■ **OBJECTIF 1**
Modifie le texte sur le tournage de L’Ours et la poupée : reprends le passage allant de « En 1969, Brigitte » jusqu’à « scène L’Ours et la poupée. », en y remplaçant « Nina Companeez » par « N. Companeez ».

────────────────────────────────────────

En 1969, Brigitte Bardot tournait dans le Vexin l’un de ses plus jolis films, L’Ours et la poupée, une comédie sophistiquée dans la lignée des « Screwball Comedies » des années 1940 avec Cary Grant et Katharine Hepburn, sur des dialogues de Nina Companeez et une réalisation de Michel Deville. Alors qu’elle a fêté le 28 septembre 2014 son quatre-vingtième anniversaire, se souvient-elle qu’elle fit du stop un jour pour se rendre sur le tournage ?
« Le Vexin Français offre, par rapport à l’Est de l’Île-de-France, une campagne plus intéressante, avec de nombreux vallons », raconte volontiers le cinéaste Michel Deville. C’est pour cette raison, sans doute, que sa dialoguiste fétiche – Nina Companeez – et lui-même ont souvent utilisé cette région pour y camper l’intrigue de leurs films. Ainsi, en juin 1969, ils investissent les bords de l’Epte pour y mettre en scène L’Ours et la poupée.
Initialement prévu pour Jean-Paul Belmondo, l’ours est finalement interprété par Jean-Pierre Cassel. « Le film a gagné en authenticité et en sensibilité, si je peux m’exprimer ainsi, ajoute le cinéaste. Il n’était plus un match entre deux stars mais une opposition entre deux mondes différents, la star – Brigitte Bardot – et l’anti-star. Le couple Bardot-Belmondo aurait infléchi la comédie dans un autre sens. »
La comédienne a accepté de donner ses traits à Félicia, belle femme excentrique et snob, riche et écervelée, qui s’entiche d’un pauvre violoncelliste, amoureux des jardins, lors d’un accident entre sa Rolls et la 2CV du musicien. Loin de vouloir la changer, Deville n’hésite pas à tirer partie de sa panoplie de charme. Il ne lésine pas sur les scènes « mouillées » qui ont fait sa réputation. Cette fois, c’est d’une variante baignoire ronde et bain moussant qu’il s’agit…
Brigitte est alors au sommet de sa gloire, star interplanétaire, au point que Charles de Gaulle a déclaré l’année précédente qu’elle rapportait autant de devises que Renault à la France. Séduit par son franc-parler et sa bonne humeur, le général lui a proposé d’être le modèle du buste de Marianne, exposé dans toutes les mairies de France. Elle devient alors la première femme à incarner les traits du symbole français, son portrait étant sculpté par Aslan. Elle a aussi défrayé la chronique par ses sautes d’humeur lors des tournages précédents et par ses amours commentées dans la presse à scandale. On dénonce ses caprices de star et autres incartades, et Michel Deville s’inquiète lorsque démarrent les premières prises de vue de L’Ours et la poupée. Toute l’équipe se retrouve à Chérence, dans une ferme où a été établi le quartier général de la production. Les propriétaires sont aux petits soins dès le réveil de Brigitte et ces prévenances la touchent jusqu’aux larmes, au point qu’elle conservera des relations avec eux, bien des semaines plus tard.

────────────────────────────────────────

■ **OBJECTIF 2**
Recopie mot pour mot, parmi les lignes fournies, le passage allant de la ligne qui contient « Given: Select Drill to Menu Items » jusqu’à celle qui contient « Action: (x=748, y=185) », ces deux lignes comprises.

────────────────────────────────────────

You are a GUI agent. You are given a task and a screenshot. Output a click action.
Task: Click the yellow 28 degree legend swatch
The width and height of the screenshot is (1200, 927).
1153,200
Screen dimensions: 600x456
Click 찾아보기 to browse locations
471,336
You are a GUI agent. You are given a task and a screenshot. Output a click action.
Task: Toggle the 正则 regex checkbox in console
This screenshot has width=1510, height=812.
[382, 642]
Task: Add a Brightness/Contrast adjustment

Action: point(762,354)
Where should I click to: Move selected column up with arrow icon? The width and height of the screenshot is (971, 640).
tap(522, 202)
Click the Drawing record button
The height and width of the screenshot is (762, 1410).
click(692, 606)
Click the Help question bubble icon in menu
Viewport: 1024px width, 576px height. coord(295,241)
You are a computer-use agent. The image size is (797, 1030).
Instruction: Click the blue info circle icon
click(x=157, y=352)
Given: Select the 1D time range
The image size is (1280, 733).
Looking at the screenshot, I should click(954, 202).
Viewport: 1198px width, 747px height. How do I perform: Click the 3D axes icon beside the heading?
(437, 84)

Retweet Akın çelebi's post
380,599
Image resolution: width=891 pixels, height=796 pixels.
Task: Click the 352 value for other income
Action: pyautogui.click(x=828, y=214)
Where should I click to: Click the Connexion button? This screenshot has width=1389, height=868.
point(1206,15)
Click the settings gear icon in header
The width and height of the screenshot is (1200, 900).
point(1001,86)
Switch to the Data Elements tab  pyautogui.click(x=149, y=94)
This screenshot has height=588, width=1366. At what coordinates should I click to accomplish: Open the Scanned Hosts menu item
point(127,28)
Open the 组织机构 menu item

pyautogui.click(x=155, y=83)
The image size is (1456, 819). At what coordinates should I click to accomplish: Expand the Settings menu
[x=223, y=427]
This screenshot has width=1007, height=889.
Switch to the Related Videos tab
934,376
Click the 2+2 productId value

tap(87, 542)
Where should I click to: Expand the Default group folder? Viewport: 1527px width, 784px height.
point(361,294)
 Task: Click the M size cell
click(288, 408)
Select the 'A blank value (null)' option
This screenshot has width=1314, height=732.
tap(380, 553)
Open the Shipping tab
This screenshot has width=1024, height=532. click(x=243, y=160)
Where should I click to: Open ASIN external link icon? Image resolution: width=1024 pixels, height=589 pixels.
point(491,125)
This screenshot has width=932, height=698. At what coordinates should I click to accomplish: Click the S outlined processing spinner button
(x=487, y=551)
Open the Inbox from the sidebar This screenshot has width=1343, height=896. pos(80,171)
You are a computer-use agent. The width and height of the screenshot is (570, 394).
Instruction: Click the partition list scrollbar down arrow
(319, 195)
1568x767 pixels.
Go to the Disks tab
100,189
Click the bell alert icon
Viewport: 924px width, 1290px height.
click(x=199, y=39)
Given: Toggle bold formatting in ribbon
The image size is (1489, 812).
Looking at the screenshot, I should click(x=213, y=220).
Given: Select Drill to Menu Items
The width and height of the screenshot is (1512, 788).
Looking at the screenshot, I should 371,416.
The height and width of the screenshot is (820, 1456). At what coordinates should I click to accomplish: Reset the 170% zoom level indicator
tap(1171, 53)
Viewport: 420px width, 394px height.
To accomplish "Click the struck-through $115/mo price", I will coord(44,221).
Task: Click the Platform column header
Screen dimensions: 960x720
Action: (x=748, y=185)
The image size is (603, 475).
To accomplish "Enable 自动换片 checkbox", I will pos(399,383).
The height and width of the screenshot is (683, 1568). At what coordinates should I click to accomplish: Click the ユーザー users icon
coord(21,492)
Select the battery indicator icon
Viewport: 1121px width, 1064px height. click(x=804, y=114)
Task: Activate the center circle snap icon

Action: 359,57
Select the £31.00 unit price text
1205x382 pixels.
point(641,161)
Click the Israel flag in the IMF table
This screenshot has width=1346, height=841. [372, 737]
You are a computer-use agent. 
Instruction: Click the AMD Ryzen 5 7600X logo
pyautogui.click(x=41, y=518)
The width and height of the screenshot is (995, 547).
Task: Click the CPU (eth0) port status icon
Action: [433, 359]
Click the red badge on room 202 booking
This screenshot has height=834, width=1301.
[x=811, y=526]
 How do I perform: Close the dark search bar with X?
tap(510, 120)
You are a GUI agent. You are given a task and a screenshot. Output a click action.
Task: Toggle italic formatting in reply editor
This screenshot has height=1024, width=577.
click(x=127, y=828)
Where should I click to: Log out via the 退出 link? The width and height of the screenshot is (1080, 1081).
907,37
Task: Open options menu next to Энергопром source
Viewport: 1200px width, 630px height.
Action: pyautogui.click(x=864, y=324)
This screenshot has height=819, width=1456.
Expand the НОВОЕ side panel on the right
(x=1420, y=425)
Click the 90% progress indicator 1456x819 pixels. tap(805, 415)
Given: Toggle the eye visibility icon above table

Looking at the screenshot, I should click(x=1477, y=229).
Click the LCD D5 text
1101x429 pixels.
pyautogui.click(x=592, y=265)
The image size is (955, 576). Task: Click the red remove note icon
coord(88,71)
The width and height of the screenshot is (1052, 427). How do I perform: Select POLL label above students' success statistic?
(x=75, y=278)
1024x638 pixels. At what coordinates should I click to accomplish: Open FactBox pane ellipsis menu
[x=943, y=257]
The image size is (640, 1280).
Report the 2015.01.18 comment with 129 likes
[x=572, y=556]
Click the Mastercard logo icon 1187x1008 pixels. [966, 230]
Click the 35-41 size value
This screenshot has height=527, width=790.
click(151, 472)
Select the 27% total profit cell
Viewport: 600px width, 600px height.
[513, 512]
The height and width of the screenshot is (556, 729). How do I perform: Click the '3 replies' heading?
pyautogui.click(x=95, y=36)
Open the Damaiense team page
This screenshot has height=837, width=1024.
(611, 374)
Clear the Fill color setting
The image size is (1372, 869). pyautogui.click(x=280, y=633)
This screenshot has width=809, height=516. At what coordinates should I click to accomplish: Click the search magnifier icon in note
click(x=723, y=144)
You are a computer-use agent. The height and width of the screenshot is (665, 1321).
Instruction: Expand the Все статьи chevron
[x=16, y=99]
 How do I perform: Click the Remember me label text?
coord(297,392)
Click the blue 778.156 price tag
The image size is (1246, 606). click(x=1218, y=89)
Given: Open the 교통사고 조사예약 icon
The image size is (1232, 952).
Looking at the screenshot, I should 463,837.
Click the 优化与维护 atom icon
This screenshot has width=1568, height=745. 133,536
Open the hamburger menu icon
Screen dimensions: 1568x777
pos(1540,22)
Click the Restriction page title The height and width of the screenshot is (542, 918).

────────────────────────────────────────

■ **RÉPONSE 1**
En 1969, Brigitte Bardot tournait dans le Vexin l’un de ses plus jolis films, L’Ours et la poupée, une comédie sophistiquée dans la lignée des « Screwball Comedies » des années 1940 avec Cary Grant et Katharine Hepburn, sur des dialogues de N. Companeez et une réalisation de Michel Deville. Alors qu’elle a fêté le 28 septembre 2014 son quatre-vingtième anniversaire, se souvient-elle qu’elle fit du stop un jour pour se rendre sur le tournage ?
« Le Vexin Français offre, par rapport à l’Est de l’Île-de-France, une campagne plus intéressante, avec de nombreux vallons », raconte volontiers le cinéaste Michel Deville. C’est pour cette raison, sans doute, que sa dialoguiste fétiche – N. Companeez – et lui-même ont souvent utilisé cette région pour y camper l’intrigue de leurs films. Ainsi, en juin 1969, ils investissent les bords de l’Epte pour y mettre en scène L’Ours et la poupée.

■ **RÉPONSE 2**
Given: Select Drill to Menu Items
The width and height of the screenshot is (1512, 788).
Looking at the screenshot, I should 371,416.
The height and width of the screenshot is (820, 1456). At what coordinates should I click to accomplish: Reset the 170% zoom level indicator
tap(1171, 53)
Viewport: 420px width, 394px height.
To accomplish "Click the struck-through $115/mo price", I will coord(44,221).
Task: Click the Platform column header
Screen dimensions: 960x720
Action: (x=748, y=185)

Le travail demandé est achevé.